# EXERCISE INSTRUCTIONS
Write the next part of the passage below on measuring choroidal thickness with OCT, starting after its final sentence.

# TEXT EXCERPT
"""

The choroid is a highly vascular tissue, necessitating in vivo
imaging to accurately determine its true structure and thickness. Until recently, information regarding choroidal thickness in normal eyes was based primarily on histological results, which do not necessary reflect the true measurements of this dynamic tissue. OCT has been well established as an accurate imaging study of known retinal pathology through good correlation between histology of animals and humans in vivo17
; however exact correlation between OCT and histology is limited since histological fixation produces artifacts due to processing, tissue deformation, and shrinkage.18
Recent studies by Spaide et al demonstrated the potential to image choroidal structure and thickness using new OCT imaging techniques with one commercially available spectral domain OCT instrument, the Heidelberg Spectralis. Already, this OCT imaging technique has revealed novel findings of choroidal thickness in known diseases such as central serous chorioretinopathy5
and myopic degeneration4
, and helped define new entities such as age-related choroidal atrophy.6
Since 2006, a variety of spectral domain OCT instruments have become commercially available, therefore determining if choroidal thickness measurements were possible using another one of the commonly used spectral domain OCT devices is of interest. This report confirms that another simple, reproducible method for choroidal measurement using the Zeiss Cirrus HD-OCT device is possible in the majority of eyes. Reliable measurements of choroidal thickness were obtainable in nearly three quarters of examined eyes (74%). The results of this study were very similar to those reported previously using the Heidelberg OCT device. The mean subfoveal choroidal thickness was found to be 272 μm (SD, +/- 81 μm), compared to 287 μm (SD, +/- 76 μm) found in the study of normal eyes by Spaide et al.3
As reported previously3
, similar variability of choroidal thickness across the macula in normal eyes was observed, with the choroid thinnest proximal to the disc. Additionally, a negative correlation between both area and age and thickness and age was noted, suggesting that progressive choroidal thinning occurs over time in normal eyes, which is a similar finding to previous reports. In addition, this study suggests that area measurements might be another value useful to track changes in choroidal thickness.

"""

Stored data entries
"""

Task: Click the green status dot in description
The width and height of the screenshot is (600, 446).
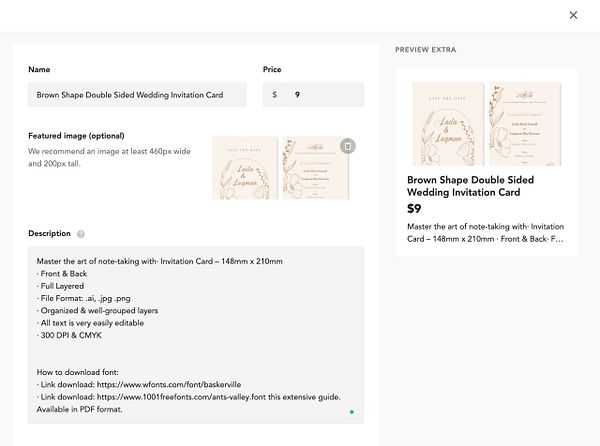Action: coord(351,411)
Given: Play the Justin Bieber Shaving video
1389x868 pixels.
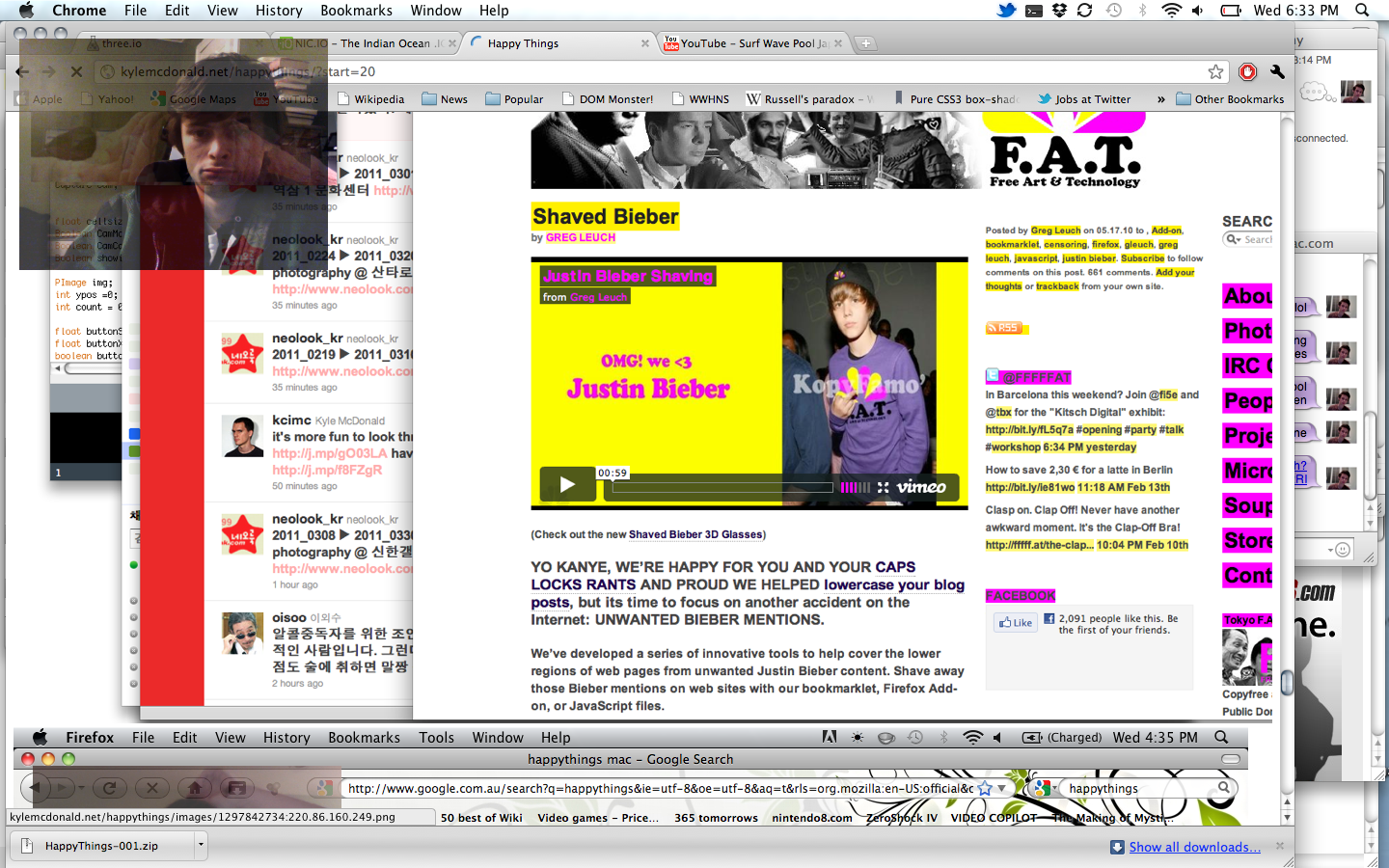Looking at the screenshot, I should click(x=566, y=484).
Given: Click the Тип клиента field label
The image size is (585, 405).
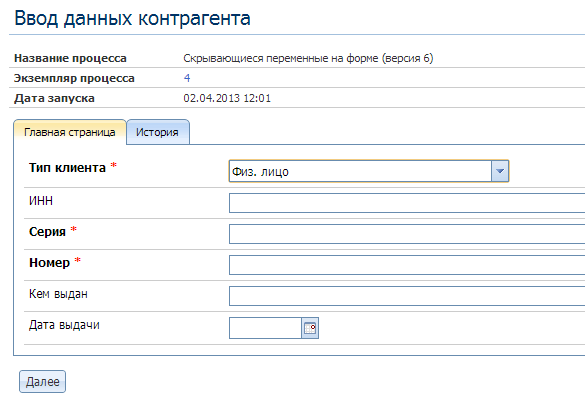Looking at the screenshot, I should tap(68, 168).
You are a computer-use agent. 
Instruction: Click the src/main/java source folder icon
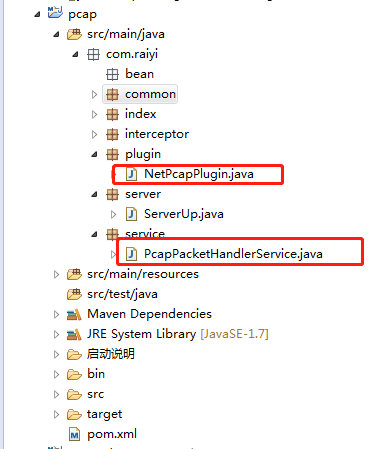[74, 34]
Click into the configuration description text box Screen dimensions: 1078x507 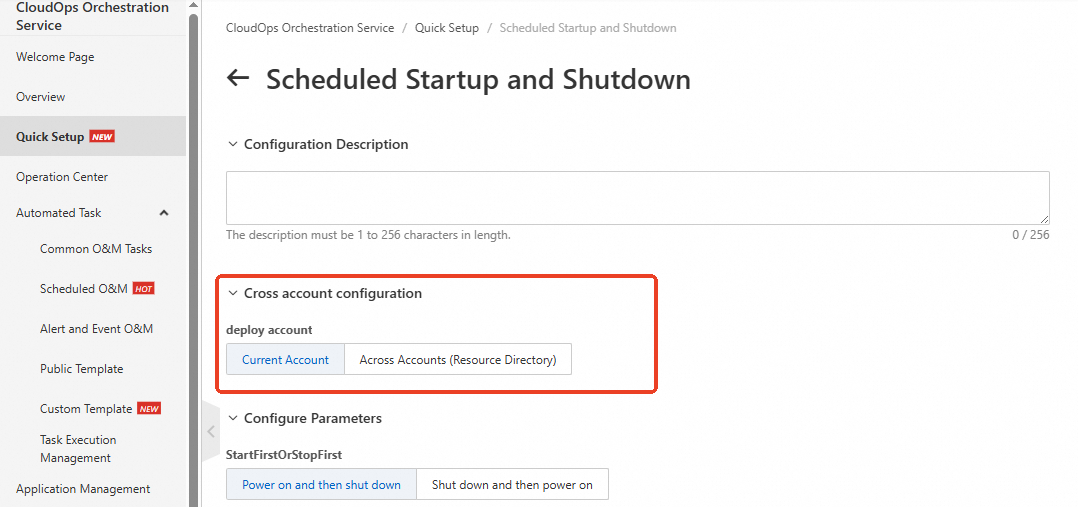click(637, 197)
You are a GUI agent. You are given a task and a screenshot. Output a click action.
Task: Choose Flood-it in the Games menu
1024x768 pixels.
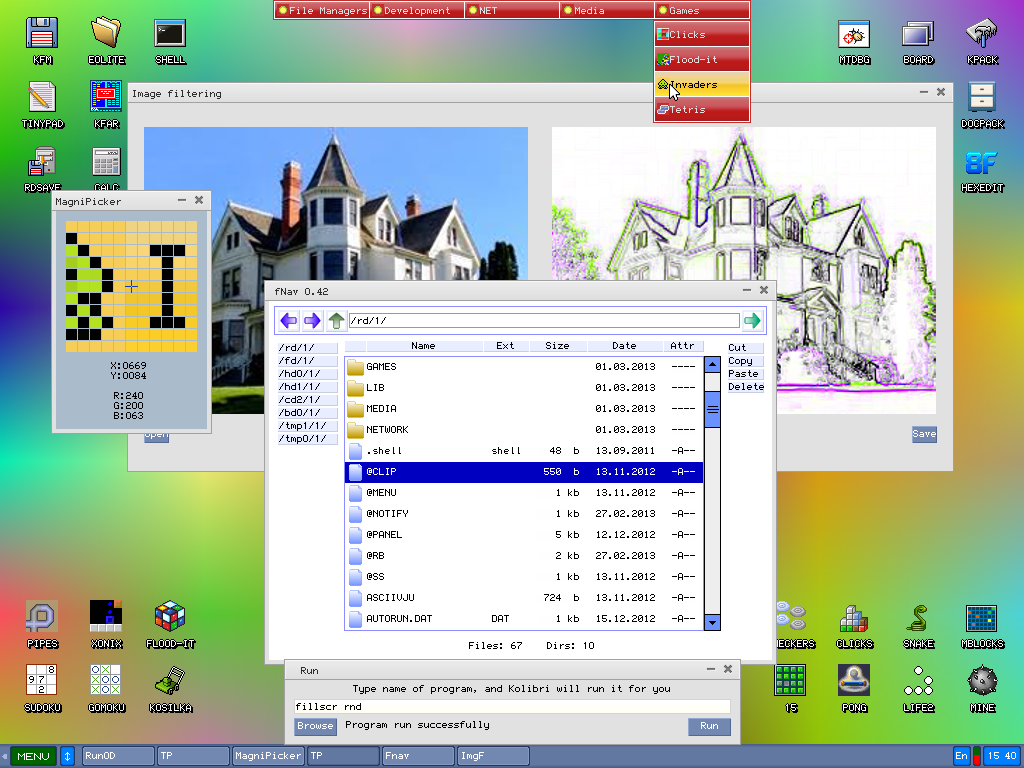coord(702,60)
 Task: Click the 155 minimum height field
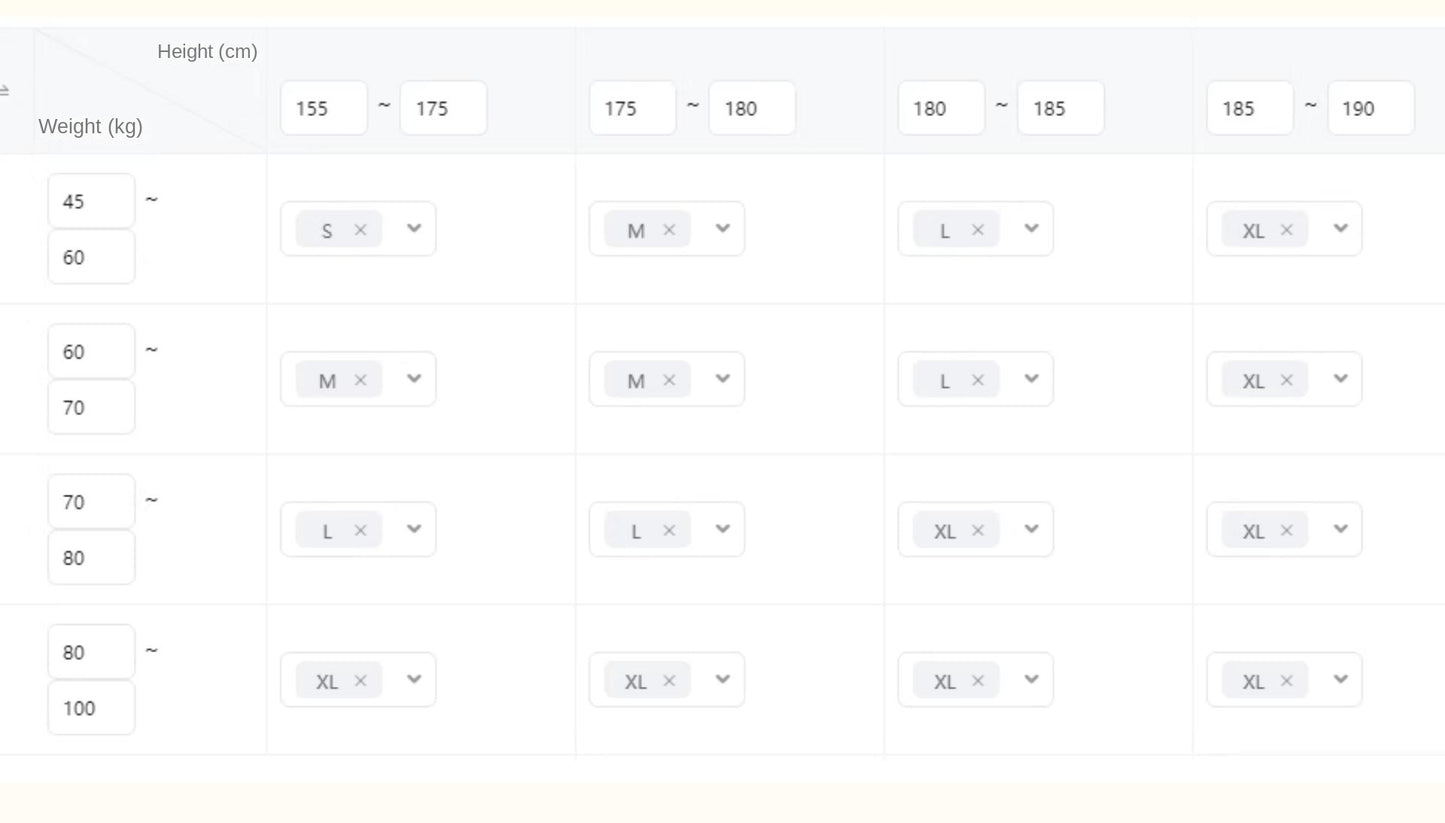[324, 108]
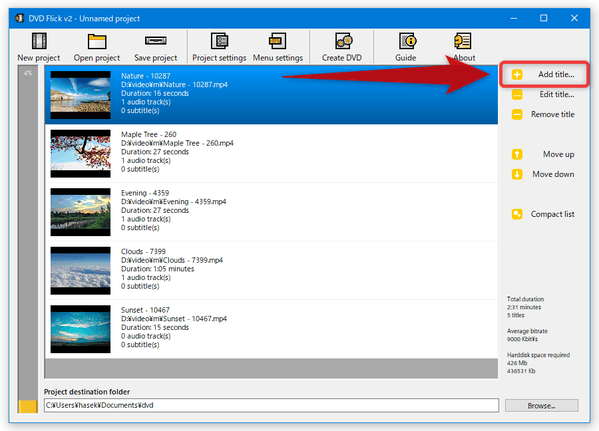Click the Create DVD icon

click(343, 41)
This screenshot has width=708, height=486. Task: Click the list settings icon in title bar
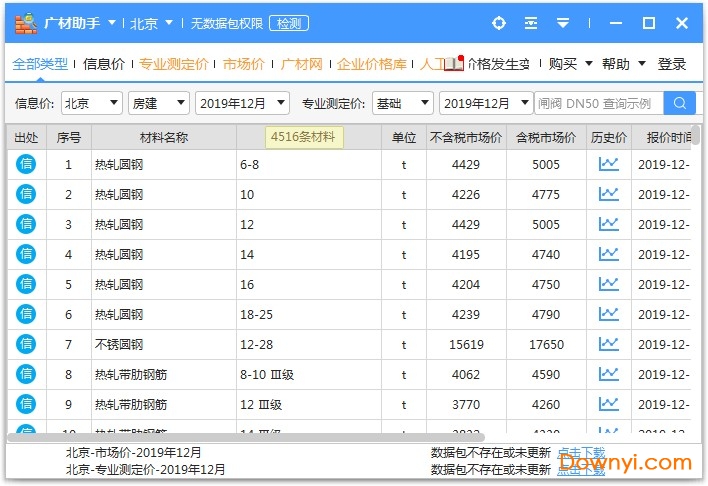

"""

# WRITTEN REPLY
The most apparent limitation to this technique is the inability to measure choroidal thickness in all eyes due to an unclear posterior boundary of the choroid (choroid/sclera junction) in approximately ¼ of eyes (). Reasons for this may be a suboptimal number of averaged OCT B scans, the lack of eye tracking software, and the potential for eye movement during imaging with subsequent degradation of the image. Moreover, densely pigmented RPE and even mild cataracts, which were noted in 60% of dilated eyes that could not be measured, can attenuate light penetration, particularly at 800 nm wavelength, which further contributes to obscuration of the choroid/sclera boundary. The frequency at which normal choroidal thickness can be measured in this study and the previously mentioned study of normal choroidal thickness3
cannot be compared as data regarding the percentage of eyes meeting inclusion criteria which could not be successfully measured was not reported.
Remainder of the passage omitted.